ラブソング・フォー・ユー(予告編)

 私は、恋人ともっと通いあわないといけないと思った。気持ちが、雰囲気が、その他諸々、私と彼にまつわるエトセトラがそれぞれ合致して、気持ちのいい関係にならないといけないと思った。何も言わなくてもお互いの全てがわかり、価値観の全てが生まれる前から共通しているような。
 DNAも育ちの環境も違う他人同士がそうなるためには何が必要なのか。私は彼に上目遣いにおねだりする。彼の意思を飲み込んでみるが、何もわからない。

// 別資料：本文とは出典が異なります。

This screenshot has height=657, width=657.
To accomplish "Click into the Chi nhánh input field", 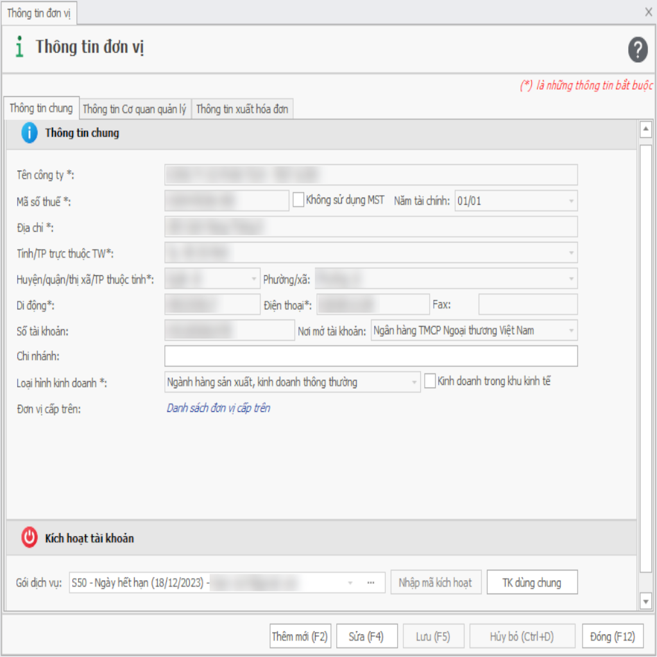I will pyautogui.click(x=371, y=356).
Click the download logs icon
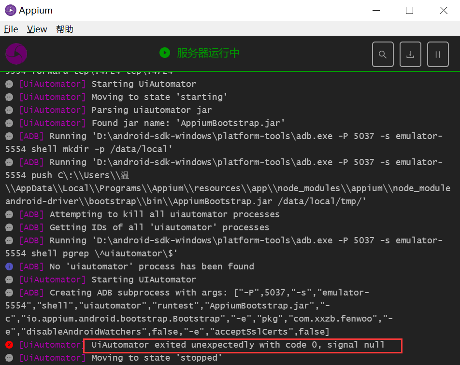The image size is (460, 365). (x=410, y=54)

彼と向き合い、彼の弱さを包み込んであげても、やはりそれは肉体のコミュニケーションだというだけだった。

 二人の脳みそをぐちゃぐちゃにかき混ぜて境い目がないくらいドロドロにならなくてはいけないと思った。体が液状化して、二人が抱き合ったままどちらがどちらかわからなくなってもいい。二人が腐敗して、糸を引きながら一つの生き物になれたらそれが一番いいのだ。
「どうしたの? なんか難しい顔してる」
「なんでもないよ。考え事してただけ」
 彼は私がつれない態度を取るものだから、少し慌てている。何か悪いことをしなかったか、と頭の中で今日のデートをおさらいしている。右手がお留守になってるので、私は左手でそれを繋ぐ。手のひらから体温が伝わる。皮膚の感覚では感じ取れないくらいの、微量な手汗の交換が起こる。緊張しているらしい指先から、彼の感情も少し伝わる。
 しかしこんな【点】では全然足りない。【面】で愛し合いたいのだ。それも二人が反発し続ける個々の肉と肉という形ではなく、意識や液体がお互いを行き来し続ける愛情ではなくてはいけない。

 私は彼と一体にならなくてはいけない。肉体の触れあいや冗長なお喋りを超えて、そのように愛し合わなくてはいけない。そう思った。